A new study shows that even those presumably best informed on the environment find it hard to consistently “walk the walk”, prompting scientists to question whether relying solely on information campaigns will ever be enough.  

While it may be hard to accept, we have to start acknowledging that increased education alone is perhaps not the panacea we would hope

Andrew Balmford

Conservationists work to save the planet, and few are as knowledgeable when it comes to the environmental pressures of the Anthropocene.

However, the first wide-ranging study to compare the environmental footprint of conservationists to those of others – medics and economists, in this case – has found that, while conservationists behave in a marginally ‘greener’ manner, the differences are surprisingly modest.

Researchers say their findings add to increasing evidence that education and knowledge has little impact on individual behavior when it comes to major issues such as the environment and personal health.

Conservation scientists from the universities of Cambridge, UK, and Vermont, US, gathered data on a range of lifestyle choices – from bottled water use to air travel, meat consumption and family size – for 734 participants across the three groupings.

They found that fellow conservationists recycled more and ate less meat than either economists or medics, were similar to the other groups in how they travelled to work, but owned more cats and dogs.

The combined footprint score of the conservationists was roughly 16% less than that of economists, and 7% lower than the medics.

Nevertheless the average conservationist in the study’s sample took nine flights a year (half for work; half personal), ate meat or fish five times a week, and purchased very few offsets to their personal carbon emissions.

In fact, researchers found little correlation between the extent of environmental knowledge and environmentally-friendly behavior.

Moreover, greener action in one aspect of a person’s life did not predict it in any others – regardless of occupation. So a positive and relatively simple habit such as recycling did not appear to act as a “gateway” to more committed behaviour change.   

The team suggest that overall improvements might be most effectively achieved through tailored interventions: targeting higher-impact behaviors such as meat consumption and flying through government regulation and by incentivising alternatives. 

“While it may be hard to accept, we have to start acknowledging that increased education alone is perhaps not the panacea we would hope,” said lead author Andrew Balmford, Professor of Conservation Science at the University of Cambridge.

“Structural changes are key. For example, providing more affordable public transport, or removing subsidies for beef and lamb production. Just look at the effect of improved collection schemes on the uptake of recycling.

“The idea of ‘nudging’ – encouraging particular choices through changes in how cafes are laid out or travel tickets are sold, for instance – might have untapped potential to help us lower our footprint,” Balmford said.  

“As conservationists we must do a great deal more to lead by example. Obvious starting points include changing the ways we interact, so that attending frequent international meetings is no longer regarded as essential to making scientific progress. For many of us flying is probably the largest contributor to our personal emissions.”

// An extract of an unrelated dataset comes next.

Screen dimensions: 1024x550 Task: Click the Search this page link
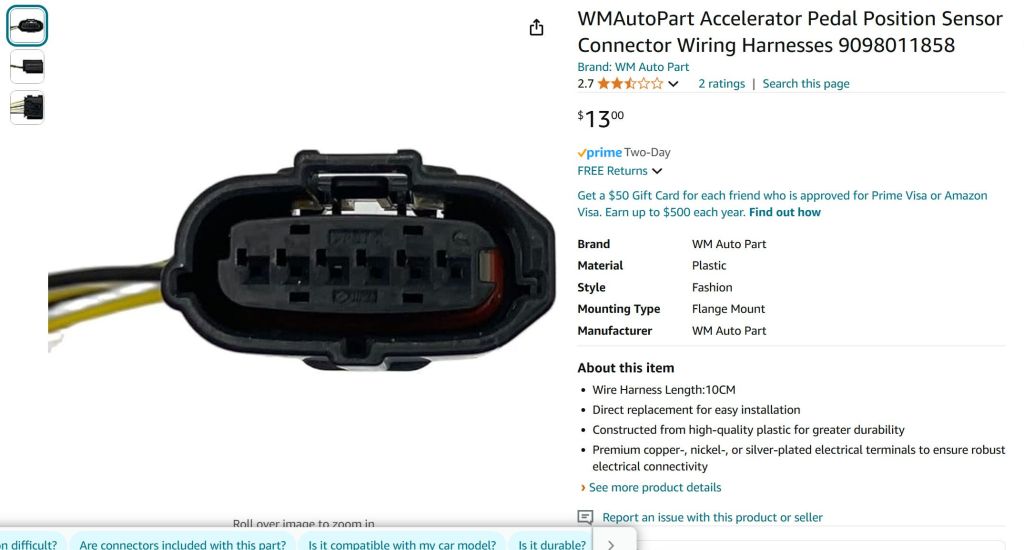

The study’s four authors offer their own mea culpa: pointing out that, between them, they have seven children, took 31 flights in 2016, and ate an average of two meat meals in the week before submitting their study – now published – to the journal Biological Conservation.

“I don’t think conservationists are hypocrites, I think that we are human – meaning that some decisions are rational, and others, we rationalise,” said study co-author Brendan Fisher from the University of Vermont’s Gund Institute for Environment and Rubenstein School of Environment and Natural Resources.  

“Our results show that conservationists pick and choose from a buffet of pro-environmental behaviours the same as everyone else. We might eat less meat and compost more, but we fly more – and many of us still commute significant distances in gas cars.”

For the study, researchers distributed surveys on environmental behavior through conservation, economics and biomedical organisations to targeted newsletters, mailing lists and social media groups.

Of the self-selecting respondents, there were 300 conservationists, 207 economists and 227 medics from across the UK and US.

The participants were also asked a series of factual questions on environmental issues – from atmospheric change to species extinction – and ways to most effectively lower carbon footprints.

“Interestingly, conservationists scored no better than economists on environmental knowledge and awareness of pro-environmental actions,” said Balmford.

Overall footprint scores were higher for males, US nationals, economists, and people with higher degrees and larger incomes, but were unrelated to environmental knowledge.

Fisher says the study supports the idea that ‘values’ are a key driver of behaviour. Across the professions, attaching a high value to the environment was consistently associated with a lower footprint: fewer personal flights and less food waste, for example.

“It doesn’t matter if you are a medic, economist, or conservationist, our study shows that one of the most significant drivers of your behaviour is how much you value the environment,” Fisher said. 

“Economists who care about the environment behave as well as conservationists.”